1929- Hollywood theater mogul Alexander Pantages was convicted of assaulting a young woman in a broom closet. The conviction was later overturned. It was the first successful defense case of attorney Jerry Geisler, who became famous for getting movie stars and other Hollywood hoi poloi out of trouble with the law. The word in the studios when a movie star was naughty was “Get Geisler!”

1930- Max Fleischer's cartoon "Dizzy Dishes" introduces Betty Boop. A singing star named Helen Kane sued Fleischer claiming that they stole her distinctive Boop-Ooop-a-Doop from her, but the case was thrown out when it was revealed Kane had stolen it herself from another singer. Betty was supposed to be a dog character to match her male couterpart Bimbo. But Animator Grim Natwick had done a lot of drawing of girls in Paris and New York and turned the character into a saucy little flapper.

1942- Walt Disney's "Bambi" premiered.

1944- Antoine Du Saint-Exupery, the author of the Little Prince, died when he crashed his fighter plane. He was not shot down by the Germans, he was just a terrible pilot. The main protaganist of the little prince is an aviator who crashes his plane.

1945- President Harry Truman was reporting to Congress and the nation about his trip to Potsdam and plan for post war Germany. He said among other things that it was vital for democracy in Germany to break up the huge centralized corporations and foster the rights of workers to form unions. Hmmm…we could use a plan like that in the US today….

1947 -The British government in an attempt to bolster revenue for their shattered postwar economy, announced a 300% import tariff on Hollywood films. The Big Eight-Hollywood studios retaliate by stopping the export of movies to Britain. The British film industry has a heyday and Disney starts producing films locally in Britain like 'Rob Roy Highland Rogue' and such.

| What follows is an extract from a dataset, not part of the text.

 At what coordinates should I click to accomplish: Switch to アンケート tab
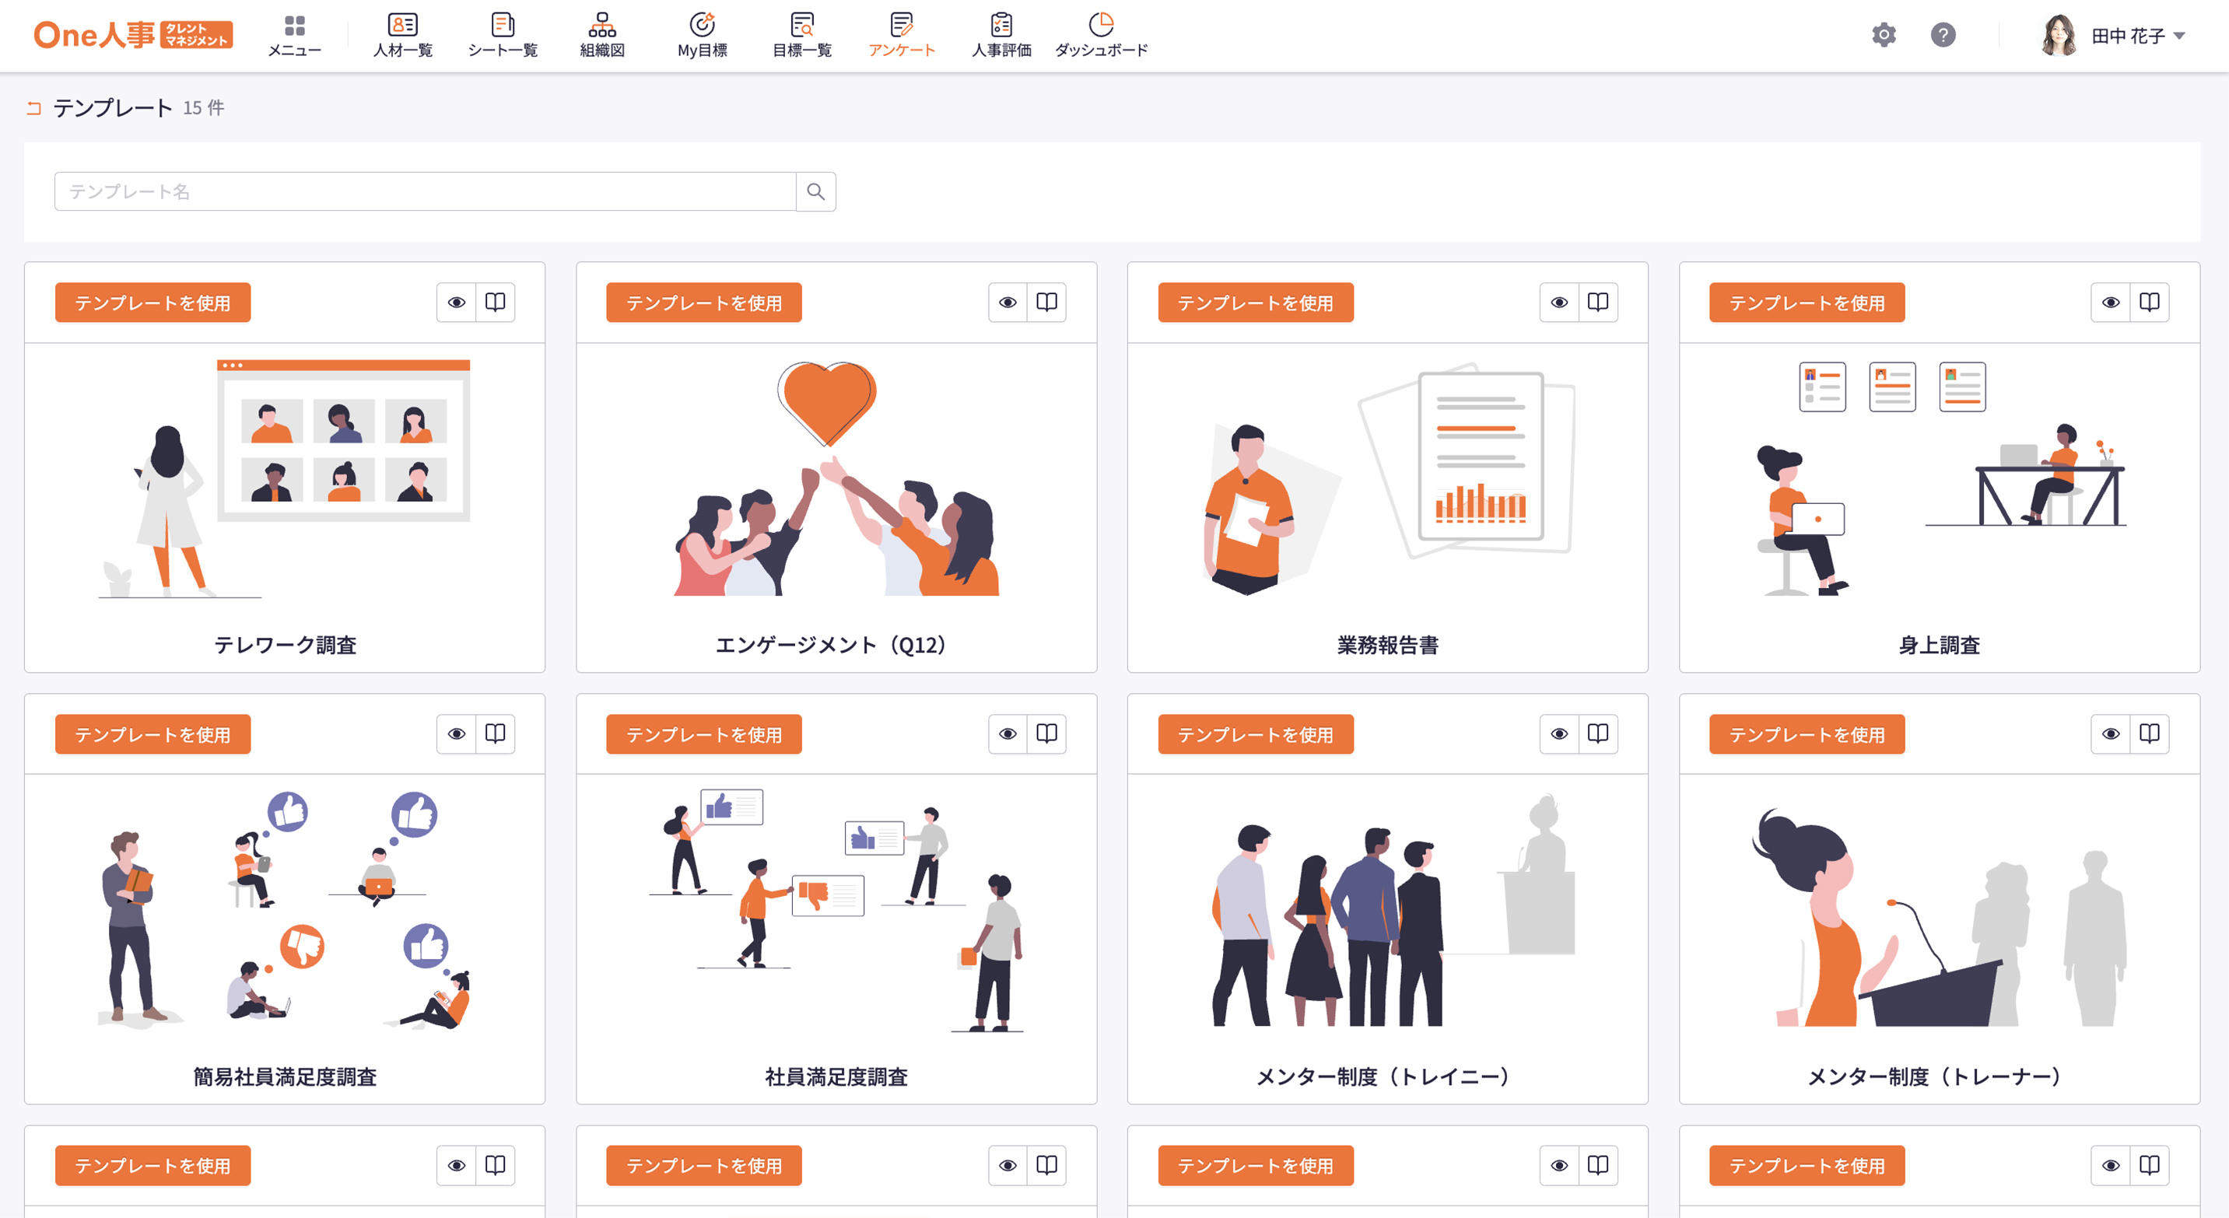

1963 - Britains rock & roll TV show, Ready Steady Go, premieres.

1974- “KNEEL WITH ME, HENRY.” Richard Nixon, aka Tricky Dick, resigned and left the Presidency of the United States in disgrace. I was a young zitty cartoonist in the offices of Penthouse Magazine in New York trying to sell some spot cartoons when I heard the news. A secretary burst out of the back yelling " HE RESIGNED! HE RESIGNED!!" New President Gerald Ford of whom Lyndon Johnson once said "Sometimes I think Jerry played football once too often with his helmet off" assumed office. Gerald Ford’s real name was Leslie Lynch King. His parents divorced when he was two and his mom’s second husband Gerald Ford Sr renamed him. Sharing in the humiliation of the presidency was Ford's chief of staff, Dick Cheney.